Avoid Capital Gains Tax
An application for REALTORS®

George and Martha were tired of repairing the buildings they owned. At 68 George wanted to spend his time on the beaches of Hawaii or the Caribbean rather than in the basements of his apartment properties fiddling with the hot water boiler systems. They had built their real estate empire over a period of 40 years, but were tired of the hassles and just wanted a monthly flow of income.

If they were to sell their property, they could:

  1. Pay the capital gains taxes.
  2. Trade their properties in a 1031 exchange and buy a bigger property with triple net tenants.
  3. Become a partner in a Tenancy-In-Common investment (see www.1031ex.com).
  4. Create an LLC and gift shares of their property to their children in $10,000 increments annually.
  5. Create a corporation of their real estate assets and operate the assets as a business that is not inherited; rather the corporation employs the children.
  6. Give their property to a charitable remainder trust.
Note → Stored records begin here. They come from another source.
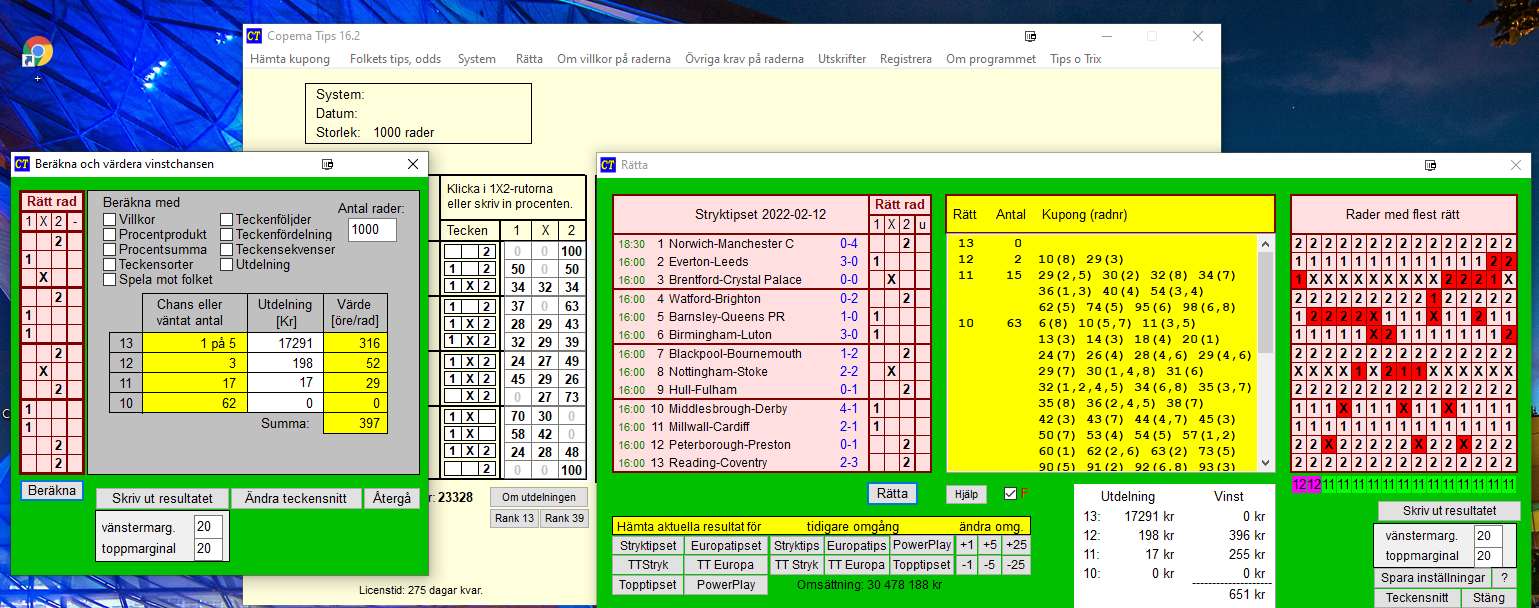Click the question mark button beside Spara inställningar
The width and height of the screenshot is (1539, 608).
1503,579
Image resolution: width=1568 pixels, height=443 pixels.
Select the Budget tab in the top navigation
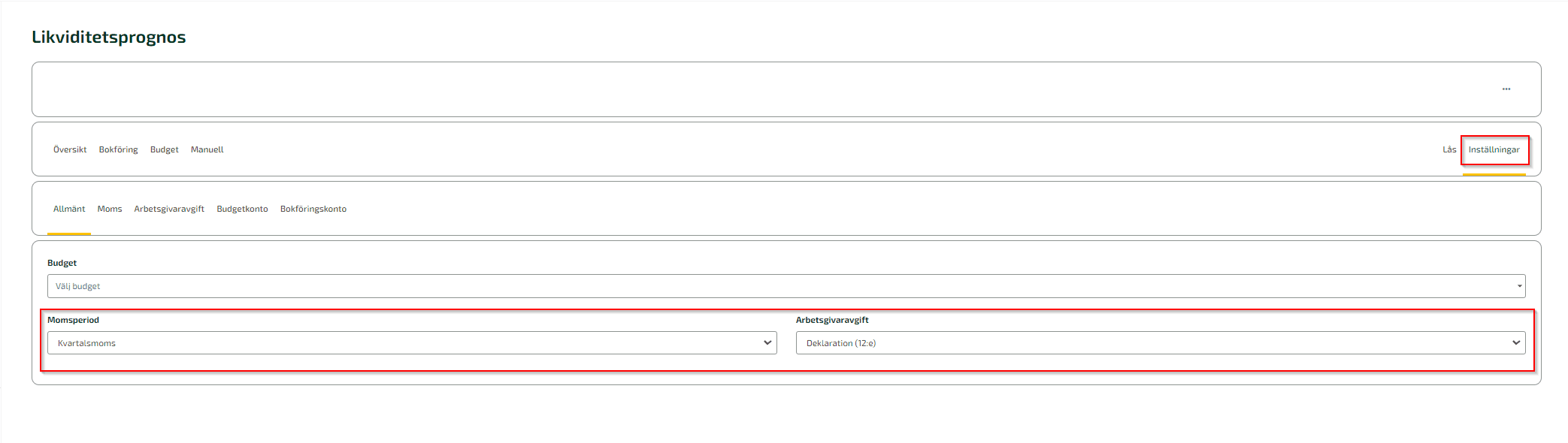pos(165,149)
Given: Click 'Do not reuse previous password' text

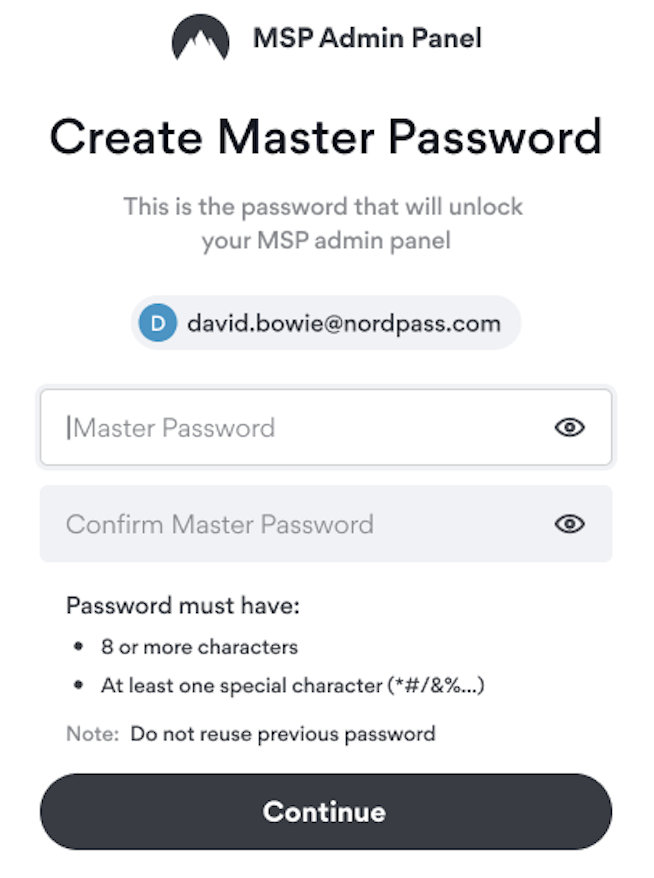Looking at the screenshot, I should click(x=283, y=734).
They decided to figure what their federal capital gains impact would be. They logged on to www.southwestexchange.com and used the Capital Gains Calculator found on that website. The immense amount of information they found there overwhelmed them. Instead, they then consulted with a tax attorney and discovered that their estate, worth over $1,000,000, would be taxed at a 50 % rate. Demoralized by the loss of value of their assets, they decided to look into Charitable Remainder Trusts (CRT). They found that over 16,000 not-for-profit institutions were happy to receive their gift of real estate. Should they choose to give, they would receive in turn a) an income tax deduction equal to the fair market value of the real estate (this can be spread out over six years and works for non-income generating assets too, such as land), and b) elimination of all or part of the capital gains tax. Also, they would be charged no estate taxes on the assets they gave to charity.
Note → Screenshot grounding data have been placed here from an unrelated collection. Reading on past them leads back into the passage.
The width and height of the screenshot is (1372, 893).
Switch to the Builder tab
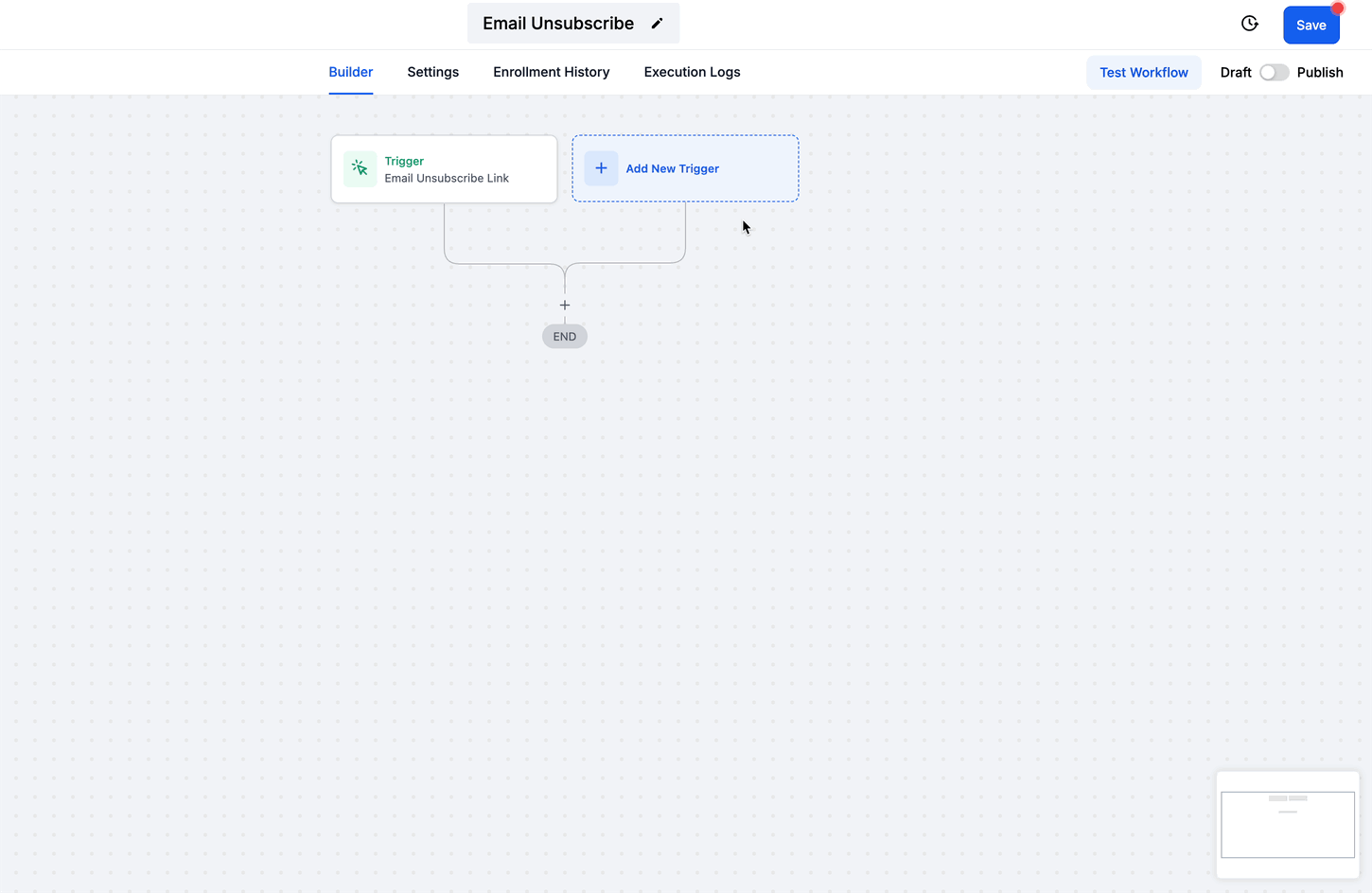(350, 72)
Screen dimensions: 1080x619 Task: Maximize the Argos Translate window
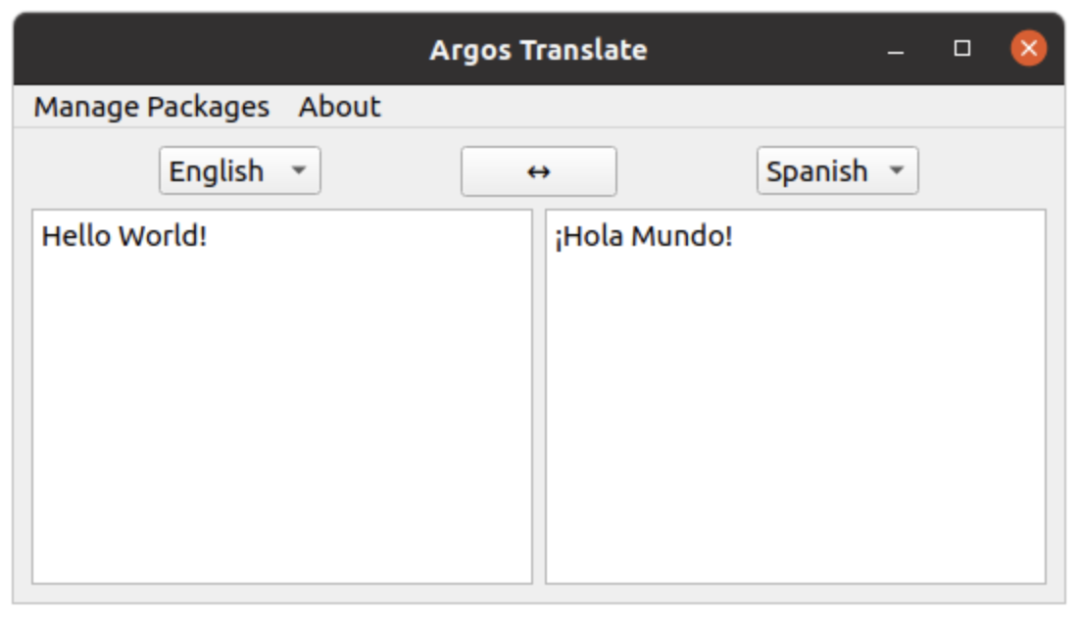pyautogui.click(x=962, y=49)
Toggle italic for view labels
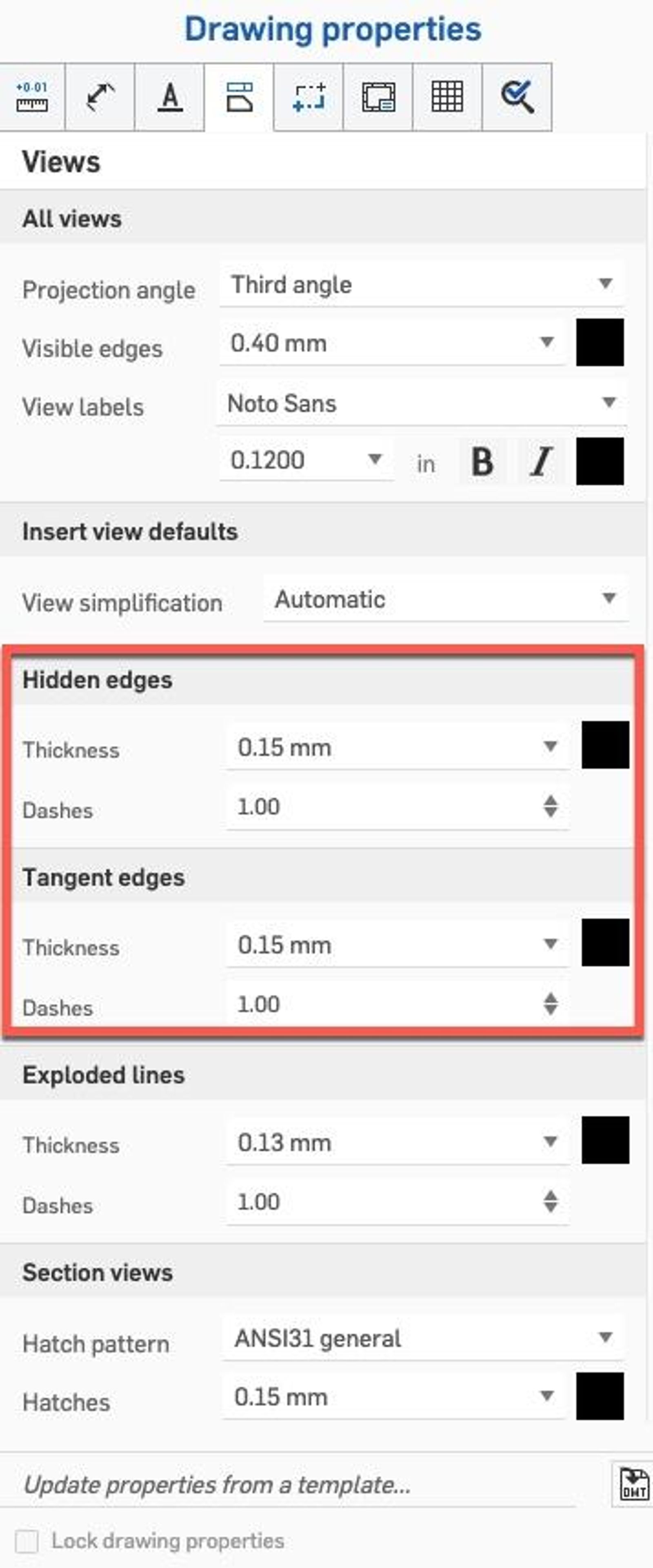Image resolution: width=653 pixels, height=1568 pixels. (540, 461)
In 1969 the U.S. Congress created the Charitable Remainder Trusts (CRT) to help charities and not for profit organizations. By using a CRT, George and Martha would get to choose where the money would go and could change the beneficiaries, but they could not have the assets or the money back. Because the assets are destined for charity, there would be no capital gains tax as the value of the assets grows.

Typically, when an owner gives a charity real estate, the charity sells it and invests the cash because most charities don’t have much or any property management expertise. The amount of income generated by a CRT could be distributed to George and Marthathrough an annuity that is funded by the assets, also called Charitable Remainder Annuity Trust. The IRS requires that the trust pay the owners at least 5% annually. When George and Martha pass away, all of the assets would go to the charity.

On the other hand, if they were to use a Charitable Lead Trust, the charity would receive the income from the assets while George and Martha are alive, and the residual would pass on to their children, grand children, or other named beneficiaries.

George and Martha’s children were very well off and did not need any financial help from their parents. But they wanted to make sure there was money in place to help the grandchildren jump-start their lives. George and Martha decided to sell their assets and create an annuity CRT so they would have some income. Then they gave a share of the return to the charity and made sure there was some money left over for when the grandchildren would begin college.

Of course they made sure they had CPAs and attorneys involved to make sure they did it right. Unfortunately it took some time to set up, so they missed the best vacation season in Hawaii. So George and Martha purchased an RV and started touring across America.

Note to Reader: The same laws can be used for vacation housing, time-shares, or homes. In the case of a home, it would be gifted to the charity, but the donor could maintain a life estate. In that way the donors can receive a charitable write-off while they are alive and live in the house until they die.

Published: August 5, 2002

Use of this article without permission is a violation of federal copyright laws.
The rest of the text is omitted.